Astrology has proposed various mechanisms by which stars could influence our behaviour, such as electromagnetism and gravity, but these are hardly plausible from a physical point of view.

Because of these reasons, horoscopy and astrology are classified within the term “Esotericism”, referring to practices not based on science but on apparently arbitrary methods whose learning requires training by supposed experts.

Psychological explanations

Although science in general shows that the horoscope is a fraud or at least that its predictions are not based on reality, contributions from psychology are needed to explain why so many people believe that it works .

The Forer effect

Scientific studies have shown that people tend to identify with very vague personality descriptions if they are told that they describe us specifically. This is known as the “Forer effect” or “Barnum effect”.

Bertram R. Forer was a psychologist who had his students fill out a personality test . Later he gave them a supposed description of the personality of each one, asking them to evaluate from 0 to 5 the extent to which they felt identified with him; the average result was 4.2.

Actually, Forer had given everyone the same description based on horoscopes. The text included extremely vague statements such as “Although you have defects you are usually able to compensate for them” or “Sometimes you are outgoing, affable and sociable but other times you are introverted, cautious and reserved”.

Interestingly , other similar studies have shown that people tend to identify more with descriptions of this type , including those of some personality tests, than with the results of psychological tests supported by science.

This is because we more easily believe what people we consider experts say and because ambiguous phrases allow us to interpret descriptions in a subjective way, projecting a personal meaning to their statements.
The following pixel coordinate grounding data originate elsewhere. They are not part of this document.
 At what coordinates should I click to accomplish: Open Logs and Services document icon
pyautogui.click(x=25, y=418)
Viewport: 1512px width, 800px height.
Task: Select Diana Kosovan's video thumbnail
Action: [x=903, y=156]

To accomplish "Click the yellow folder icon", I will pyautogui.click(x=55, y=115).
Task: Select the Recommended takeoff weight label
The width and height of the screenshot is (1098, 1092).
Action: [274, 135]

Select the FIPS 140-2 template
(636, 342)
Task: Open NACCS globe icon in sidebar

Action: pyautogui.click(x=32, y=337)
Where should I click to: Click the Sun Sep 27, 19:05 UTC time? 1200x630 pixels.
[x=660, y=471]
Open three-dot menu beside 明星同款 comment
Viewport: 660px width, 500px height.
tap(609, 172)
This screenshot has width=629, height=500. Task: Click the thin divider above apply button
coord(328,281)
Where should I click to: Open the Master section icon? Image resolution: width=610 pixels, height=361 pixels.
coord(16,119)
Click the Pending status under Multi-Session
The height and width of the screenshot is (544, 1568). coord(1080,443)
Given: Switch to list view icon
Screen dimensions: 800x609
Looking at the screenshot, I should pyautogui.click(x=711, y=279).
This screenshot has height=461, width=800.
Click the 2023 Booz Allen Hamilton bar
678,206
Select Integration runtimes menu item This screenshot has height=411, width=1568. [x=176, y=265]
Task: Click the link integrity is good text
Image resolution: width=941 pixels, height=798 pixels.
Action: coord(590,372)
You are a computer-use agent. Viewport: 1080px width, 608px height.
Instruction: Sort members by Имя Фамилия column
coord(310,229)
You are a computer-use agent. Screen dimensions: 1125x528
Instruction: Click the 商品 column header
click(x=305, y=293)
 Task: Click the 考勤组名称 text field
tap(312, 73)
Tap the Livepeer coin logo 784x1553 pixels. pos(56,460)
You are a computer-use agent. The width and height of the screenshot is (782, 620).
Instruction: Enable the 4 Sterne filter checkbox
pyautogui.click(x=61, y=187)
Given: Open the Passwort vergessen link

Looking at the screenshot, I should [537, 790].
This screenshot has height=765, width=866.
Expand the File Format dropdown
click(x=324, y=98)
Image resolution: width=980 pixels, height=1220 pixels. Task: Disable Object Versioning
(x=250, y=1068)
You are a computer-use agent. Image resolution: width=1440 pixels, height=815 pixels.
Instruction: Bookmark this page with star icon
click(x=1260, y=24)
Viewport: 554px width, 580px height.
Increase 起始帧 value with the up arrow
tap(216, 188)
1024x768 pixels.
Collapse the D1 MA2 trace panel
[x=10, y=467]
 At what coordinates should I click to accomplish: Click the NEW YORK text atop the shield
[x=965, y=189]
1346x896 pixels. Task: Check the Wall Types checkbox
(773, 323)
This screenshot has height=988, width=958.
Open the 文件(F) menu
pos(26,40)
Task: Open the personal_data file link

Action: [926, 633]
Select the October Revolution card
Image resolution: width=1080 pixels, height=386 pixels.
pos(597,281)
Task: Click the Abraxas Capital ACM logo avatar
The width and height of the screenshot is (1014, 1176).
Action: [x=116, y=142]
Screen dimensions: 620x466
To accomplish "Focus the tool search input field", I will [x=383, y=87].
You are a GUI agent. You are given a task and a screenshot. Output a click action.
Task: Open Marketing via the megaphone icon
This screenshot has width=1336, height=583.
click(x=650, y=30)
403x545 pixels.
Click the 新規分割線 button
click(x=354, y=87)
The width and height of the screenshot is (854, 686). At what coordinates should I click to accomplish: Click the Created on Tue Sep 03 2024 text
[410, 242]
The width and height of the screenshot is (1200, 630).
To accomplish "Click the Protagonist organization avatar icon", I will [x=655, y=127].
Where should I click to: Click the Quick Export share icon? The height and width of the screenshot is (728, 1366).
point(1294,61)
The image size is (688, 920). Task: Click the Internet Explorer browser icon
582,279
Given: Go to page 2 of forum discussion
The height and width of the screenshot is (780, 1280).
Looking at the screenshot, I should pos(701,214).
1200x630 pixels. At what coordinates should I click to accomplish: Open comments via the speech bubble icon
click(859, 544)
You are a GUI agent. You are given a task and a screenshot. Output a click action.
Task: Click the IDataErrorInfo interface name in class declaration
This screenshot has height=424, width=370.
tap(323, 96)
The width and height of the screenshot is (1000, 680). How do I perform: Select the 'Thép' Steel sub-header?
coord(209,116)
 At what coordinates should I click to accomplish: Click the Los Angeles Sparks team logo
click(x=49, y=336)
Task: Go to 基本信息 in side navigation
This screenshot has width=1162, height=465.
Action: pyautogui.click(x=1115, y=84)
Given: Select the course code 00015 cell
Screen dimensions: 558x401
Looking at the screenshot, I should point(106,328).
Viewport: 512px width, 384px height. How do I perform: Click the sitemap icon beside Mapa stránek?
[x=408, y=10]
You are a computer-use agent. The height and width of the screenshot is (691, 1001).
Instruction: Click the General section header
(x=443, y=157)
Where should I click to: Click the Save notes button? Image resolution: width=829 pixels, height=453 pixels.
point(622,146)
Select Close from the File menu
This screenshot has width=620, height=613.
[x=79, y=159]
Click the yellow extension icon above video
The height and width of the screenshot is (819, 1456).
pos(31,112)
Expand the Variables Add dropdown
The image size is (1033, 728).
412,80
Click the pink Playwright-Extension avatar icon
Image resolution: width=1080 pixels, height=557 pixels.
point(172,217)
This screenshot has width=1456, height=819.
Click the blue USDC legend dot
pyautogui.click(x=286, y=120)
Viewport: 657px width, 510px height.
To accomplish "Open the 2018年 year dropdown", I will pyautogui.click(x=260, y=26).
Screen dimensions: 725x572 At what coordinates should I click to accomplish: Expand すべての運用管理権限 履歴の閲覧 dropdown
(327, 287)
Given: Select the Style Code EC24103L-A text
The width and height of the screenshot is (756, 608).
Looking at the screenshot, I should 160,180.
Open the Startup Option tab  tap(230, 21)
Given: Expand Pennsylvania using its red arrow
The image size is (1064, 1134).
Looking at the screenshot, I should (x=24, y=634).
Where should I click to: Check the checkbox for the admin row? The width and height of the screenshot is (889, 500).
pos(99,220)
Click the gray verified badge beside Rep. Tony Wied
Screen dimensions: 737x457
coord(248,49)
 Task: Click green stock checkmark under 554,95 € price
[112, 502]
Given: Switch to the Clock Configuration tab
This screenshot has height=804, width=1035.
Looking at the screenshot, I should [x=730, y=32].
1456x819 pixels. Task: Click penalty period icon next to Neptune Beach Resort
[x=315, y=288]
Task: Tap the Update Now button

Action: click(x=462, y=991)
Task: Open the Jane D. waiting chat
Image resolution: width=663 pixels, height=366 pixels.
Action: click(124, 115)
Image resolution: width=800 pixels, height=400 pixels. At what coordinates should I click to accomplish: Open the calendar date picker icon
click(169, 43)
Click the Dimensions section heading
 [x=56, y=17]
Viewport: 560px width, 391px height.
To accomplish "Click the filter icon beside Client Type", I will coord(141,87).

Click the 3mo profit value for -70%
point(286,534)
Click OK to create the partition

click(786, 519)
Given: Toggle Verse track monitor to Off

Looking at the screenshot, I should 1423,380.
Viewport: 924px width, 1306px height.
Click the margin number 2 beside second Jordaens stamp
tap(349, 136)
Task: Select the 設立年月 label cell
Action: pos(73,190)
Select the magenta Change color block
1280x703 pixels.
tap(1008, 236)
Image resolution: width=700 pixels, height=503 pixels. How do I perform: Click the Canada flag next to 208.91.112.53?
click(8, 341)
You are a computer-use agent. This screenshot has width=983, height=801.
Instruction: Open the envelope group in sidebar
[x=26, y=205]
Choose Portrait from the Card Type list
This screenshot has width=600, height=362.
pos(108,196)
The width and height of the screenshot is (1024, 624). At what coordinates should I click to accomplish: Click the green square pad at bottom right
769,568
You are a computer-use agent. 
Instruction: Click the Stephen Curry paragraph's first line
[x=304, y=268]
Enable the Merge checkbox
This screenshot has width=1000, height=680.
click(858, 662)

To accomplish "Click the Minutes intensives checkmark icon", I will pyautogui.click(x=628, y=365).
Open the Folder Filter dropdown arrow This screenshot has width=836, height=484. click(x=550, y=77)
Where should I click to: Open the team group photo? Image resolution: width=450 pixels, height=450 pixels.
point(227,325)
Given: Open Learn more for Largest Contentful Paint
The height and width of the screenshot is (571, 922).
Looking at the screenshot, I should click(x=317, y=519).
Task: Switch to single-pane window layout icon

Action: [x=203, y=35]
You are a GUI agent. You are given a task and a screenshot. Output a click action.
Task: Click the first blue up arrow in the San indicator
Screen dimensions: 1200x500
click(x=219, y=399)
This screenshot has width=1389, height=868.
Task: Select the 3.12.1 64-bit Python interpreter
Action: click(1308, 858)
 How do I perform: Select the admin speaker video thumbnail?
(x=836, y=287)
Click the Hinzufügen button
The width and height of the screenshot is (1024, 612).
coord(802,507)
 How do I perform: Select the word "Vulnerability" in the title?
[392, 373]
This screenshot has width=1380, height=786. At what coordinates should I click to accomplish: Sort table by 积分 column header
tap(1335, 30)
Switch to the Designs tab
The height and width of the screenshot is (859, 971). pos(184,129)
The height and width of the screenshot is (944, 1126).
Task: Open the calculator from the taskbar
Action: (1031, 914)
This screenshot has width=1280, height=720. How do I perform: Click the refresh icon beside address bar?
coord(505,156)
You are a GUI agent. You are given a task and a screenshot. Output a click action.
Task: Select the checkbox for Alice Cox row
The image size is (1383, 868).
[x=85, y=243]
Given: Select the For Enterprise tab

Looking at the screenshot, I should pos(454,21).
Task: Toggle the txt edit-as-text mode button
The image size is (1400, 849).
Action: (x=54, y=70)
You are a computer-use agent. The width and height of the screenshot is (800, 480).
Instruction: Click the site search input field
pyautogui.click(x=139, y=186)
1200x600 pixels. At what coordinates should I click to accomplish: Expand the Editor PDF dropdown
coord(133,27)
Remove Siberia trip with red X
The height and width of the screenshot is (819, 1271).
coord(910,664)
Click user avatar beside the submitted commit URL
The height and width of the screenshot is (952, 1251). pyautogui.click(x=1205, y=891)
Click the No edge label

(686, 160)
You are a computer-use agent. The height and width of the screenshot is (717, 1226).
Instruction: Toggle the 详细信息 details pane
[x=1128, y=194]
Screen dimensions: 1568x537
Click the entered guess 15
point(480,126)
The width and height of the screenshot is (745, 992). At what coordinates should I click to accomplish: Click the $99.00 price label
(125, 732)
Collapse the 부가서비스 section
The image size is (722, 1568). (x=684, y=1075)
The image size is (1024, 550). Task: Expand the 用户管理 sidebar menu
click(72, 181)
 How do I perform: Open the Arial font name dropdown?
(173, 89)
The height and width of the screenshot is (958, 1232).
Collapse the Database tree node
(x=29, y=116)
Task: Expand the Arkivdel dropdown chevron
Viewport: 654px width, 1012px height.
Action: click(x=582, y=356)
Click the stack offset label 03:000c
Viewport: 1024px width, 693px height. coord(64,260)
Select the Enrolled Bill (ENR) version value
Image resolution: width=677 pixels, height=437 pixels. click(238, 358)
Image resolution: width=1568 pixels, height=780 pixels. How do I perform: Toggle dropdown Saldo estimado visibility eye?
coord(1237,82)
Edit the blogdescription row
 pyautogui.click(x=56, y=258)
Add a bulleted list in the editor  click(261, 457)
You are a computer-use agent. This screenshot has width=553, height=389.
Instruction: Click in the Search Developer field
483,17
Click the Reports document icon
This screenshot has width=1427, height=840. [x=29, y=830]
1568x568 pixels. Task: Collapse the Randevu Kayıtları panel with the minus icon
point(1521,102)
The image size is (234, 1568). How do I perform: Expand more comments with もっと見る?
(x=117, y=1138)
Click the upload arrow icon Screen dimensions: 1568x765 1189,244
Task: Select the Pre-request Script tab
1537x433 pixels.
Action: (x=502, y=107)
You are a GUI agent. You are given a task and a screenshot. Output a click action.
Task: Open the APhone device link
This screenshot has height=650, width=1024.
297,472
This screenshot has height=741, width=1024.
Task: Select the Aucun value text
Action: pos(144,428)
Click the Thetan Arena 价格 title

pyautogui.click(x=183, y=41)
It is probably also influenced by the fact that in general horoscopes tell us positive things, while this is not always the case with serious personality tests.

The confirmation bias

We call “confirmation bias” or “confirmatory bias” the tendency for people to prefer information that confirms our beliefs over information that supports alternative hypotheses, which we are much more likely to ignore.

In the horoscope and other aspects of esotericism, the confirmation bias is very frequent . Normally when we read a horoscope or a “professional” reads the Tarot cards, a large number of statements come to us, among which we will pay more attention to those which seem to fit our self-image. We will also remember more the phrases which “hit” when describing ourselves.

Confirmation bias is constantly present in our lives. Whenever we seek, receive, remember or interpret information we are unwittingly favoring the views we already have. The only way to avoid this reasoning error to some degree is to be actively aware of when we are making it.

If you believe in the horoscope, when you read this you will probably prefer to think that it is the scientists who have studied the hypotheses of astrology systematically and not you who are wrong; this is a good example of confirmation bias.

The horoscope is just another scam

There are many pseudosciences, i.e. disciplines that present themselves as scientifically plausible but do not actually follow the scientific method or have any claim to do so. In general these esoteric practices are based on false premises and/or use arbitrary methods.

It is important to make it clear that, while the sciences are considered as such because their perspectives are derived from previous scientific knowledge, pseudosciences make similar claims but do not have a solid body of research to back them up, so that on many occasions they try to take advantage of the status conferred by the adjective “scientific” without having been able to prove their hypotheses.

The confirmation bias and the Forer effect, which have been widely demonstrated by science, may be sufficient to state that the horoscope is a fraud , if we add them to the studies which have refuted the hypothesis that the position of the stars at the time of birth influences personality.